#### Document section
## BEGIN
Ajanta Caves (75° 40' E; 20°30'N) are famous for their murals which are the finest surviving examples of Indian art, particularly painting. The 30 rock-cut caves at Ajanta have been excavated in a panoramic horse-shoe shaped bend of rock scarp nearly 76 meter in height overlooking a narrow stream known as Waghora.
Among the finest examples of early Buddhist architecture, cave-paintings and sculptures, these caves comprise Chaitya halls or shrines, and Viharas or monasteries. Some of the magnificent paintings, for which Ajanta is world-famous, can be seen in Caves 1,2,9,10,16 and 17. They depict episodes from the life of the Buddha, and scenes from the Jataka tales which relate to the Buddha's previous incarnations as a Bodhisattva. The sculptures, on the facade of some of the caves and in the shrines contain superb images of the Buddha. More remarkable among these is the one depicting the Buddha's Mahaparinirvana - his ultimate release from the cycle of rebirth, in Cave 26, evoking a sense of awe and reverence.
Reclining image of Lord Buddha in Cave 26
The location of this valley provided a calm and serene environment for the Buddhist monks who retreated at these secluded places during the rainy season. Each cave was connected to the stream by a flight of steps, which are now almost obliterated, albeit traces of some could be noticed at some places. In all 30 caves were hewn out of the living rock in different periods according to the necessity.
Out of these, five (cave no. 9,10,19,26 and 29) are Chaityagrihas and the rest are viharas. They belong to two distinct phases of Buddhism - the earlier Hinayana phase from the 2nd century BC to the 1st century AD; and the later Mahayana phase from the 5th century AD to the 6th century AD. Out of the 30 caves 6 caves belong to the earliest phase of Buddhism i.e. Hinayana. Caves 9 & 10 which are Chaityagrihas and 8, 12, 13 & 15A which are Viharas belong to this phase. These caves are datable to the pre-Christian era, the earliest among them being Cave 10 dating from the second century B.C where the object of worship is a Stupa. These caves are imitation of contemporary wooden constructions even to the extent of fixing of wooden rafters and beams to the ceiling even thought they are non-functional.
Ajanta Paintings in second cave
These early caves were painted but nothing substantial has survived. Caves No. 9 and 10 clearly show some vestiges of painting. The headgear, ornaments of the images in these painting resemble the bas-relief sculpture of Sanchi and Bharhut.
## END
#### Dataset
## BEGIN
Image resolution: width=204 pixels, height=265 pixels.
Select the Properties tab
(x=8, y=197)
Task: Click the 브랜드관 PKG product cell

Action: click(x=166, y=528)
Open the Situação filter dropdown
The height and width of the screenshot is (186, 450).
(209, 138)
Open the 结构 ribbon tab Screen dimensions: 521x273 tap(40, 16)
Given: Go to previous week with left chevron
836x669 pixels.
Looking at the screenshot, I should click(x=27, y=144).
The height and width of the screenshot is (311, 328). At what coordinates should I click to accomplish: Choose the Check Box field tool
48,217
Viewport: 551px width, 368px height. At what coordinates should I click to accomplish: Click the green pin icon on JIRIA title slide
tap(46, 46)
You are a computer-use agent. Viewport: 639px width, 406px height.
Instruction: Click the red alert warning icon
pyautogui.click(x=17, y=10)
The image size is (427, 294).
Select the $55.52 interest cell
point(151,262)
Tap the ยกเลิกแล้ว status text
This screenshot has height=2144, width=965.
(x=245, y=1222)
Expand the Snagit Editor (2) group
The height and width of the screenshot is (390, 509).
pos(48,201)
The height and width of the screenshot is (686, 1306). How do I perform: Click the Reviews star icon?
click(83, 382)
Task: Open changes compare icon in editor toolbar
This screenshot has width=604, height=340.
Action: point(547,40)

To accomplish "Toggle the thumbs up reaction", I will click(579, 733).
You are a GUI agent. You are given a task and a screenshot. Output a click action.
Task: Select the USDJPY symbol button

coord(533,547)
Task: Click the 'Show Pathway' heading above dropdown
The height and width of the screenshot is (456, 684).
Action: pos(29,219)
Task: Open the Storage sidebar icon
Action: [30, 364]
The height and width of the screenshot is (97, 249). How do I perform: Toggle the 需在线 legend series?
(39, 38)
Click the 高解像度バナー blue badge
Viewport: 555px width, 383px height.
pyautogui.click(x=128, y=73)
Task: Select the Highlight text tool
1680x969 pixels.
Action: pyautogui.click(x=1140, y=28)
## END
#### Tasks and exercises
(a) Reproduce the records beginning with the line that contains "Task: Select the Highlight text tool" and continuing through the end of the records, substituting "Underline" for "Highlight" and leaving everything else unchanged.
(b) Continue the text on the Ajanta Caves from the point where it stops.
The text and the records bear no relation to one another.

#### Exercise answers
(a)
Task: Select the Underline text tool
1680x969 pixels.
Action: pyautogui.click(x=1140, y=28)

(b)
The addition of new caves could be noticed again during the period of Vakatakas, the contemporaries of the imperial Guptas. These were caused to be excavated by the royal family and also the feudatories owing allegiance to the Vakatakas. Varahaoeva, the minister of Vakataka king Harishena (475-500 A.D) dedicated Cave 16 to the Buddhist Sangha while Cave 17 was the gift of a prince (who subjugated Asmaka ) a feudatory of the same king. A flurry of activity at Ajanta was between mid 5th century A. D. to mid 6th century A.D. Hieun Tsang, the famous Chinese traveler who visited India during the first half, of 7th century A. D. has left a vivid and graphic description of the flourishing Buddhist establishments here even though he did not visit the caves.
Intricate carving in Cave number 21
A solitary Rashtrakuta inscription in cave no. 26 indicates its use during 8th -9th centuries A.D. The second phase departs from-the earlier one with the introduction of new pattern in layout as well as the centrality Buddha image, both in sculpture as well as in paintings.
All of these caves which were once painted, but now the best examples of these exemplary paintings of Vakatali period could be noticed only in cave 1,2,16 and 17. The variation in style and execution in these paintings also are noticed, mainly due to different authors who followed contemporary style.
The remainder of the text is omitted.